According to the hearing and other information provided in the files, the Court finds that:
1) BankWest had placed a "hold" on the debtors' ranch account in March, 1985, and monitored the account on a daily basis;
2) After Mr. Benson's first visit to BankWest, Mr. Lynass was made aware that someone was attempting to close the ranch account and requested that the funds in the account be offset against a note held by the bank;
3) BankWest had offset the account prior to Mr. Benson's second visit to the bank and his conversation with Mr. Lynass; and
4) BankWest, if at all, did not have notice of the debtors' filing for relief under Chapter 11 of the Bankruptcy Code until after it offset the funds in the account.
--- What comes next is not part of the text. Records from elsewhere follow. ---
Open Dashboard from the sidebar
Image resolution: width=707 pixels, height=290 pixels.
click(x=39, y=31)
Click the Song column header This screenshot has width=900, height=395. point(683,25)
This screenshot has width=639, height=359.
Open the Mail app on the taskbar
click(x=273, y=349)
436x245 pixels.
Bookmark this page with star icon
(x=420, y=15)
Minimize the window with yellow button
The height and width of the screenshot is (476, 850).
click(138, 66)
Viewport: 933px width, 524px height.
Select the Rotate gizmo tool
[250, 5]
Because the Court finds that neither BankWest officers nor its employees had actual notice of the debtors' filing prior to its offset of funds in the ranch account, the Court holds that BankWest's offset action was neither deliberate nor intentional as required by Section 362(h). Therefore, the Court holds that the debtors are not entitled to damages as provided by Section 362(h).
Accordingly, based on the foregoing, this Memorandum Decision constitutes the Court's Findings of Fact and Conclusions of Law in the above-entitled matter pursuant to Bankr.R.P. 7052 and F.R.Civ.P. 52. Counsel for the debtors is directed to submit an appropriate order and judgment in accordance with Bankr.R.P. 9021.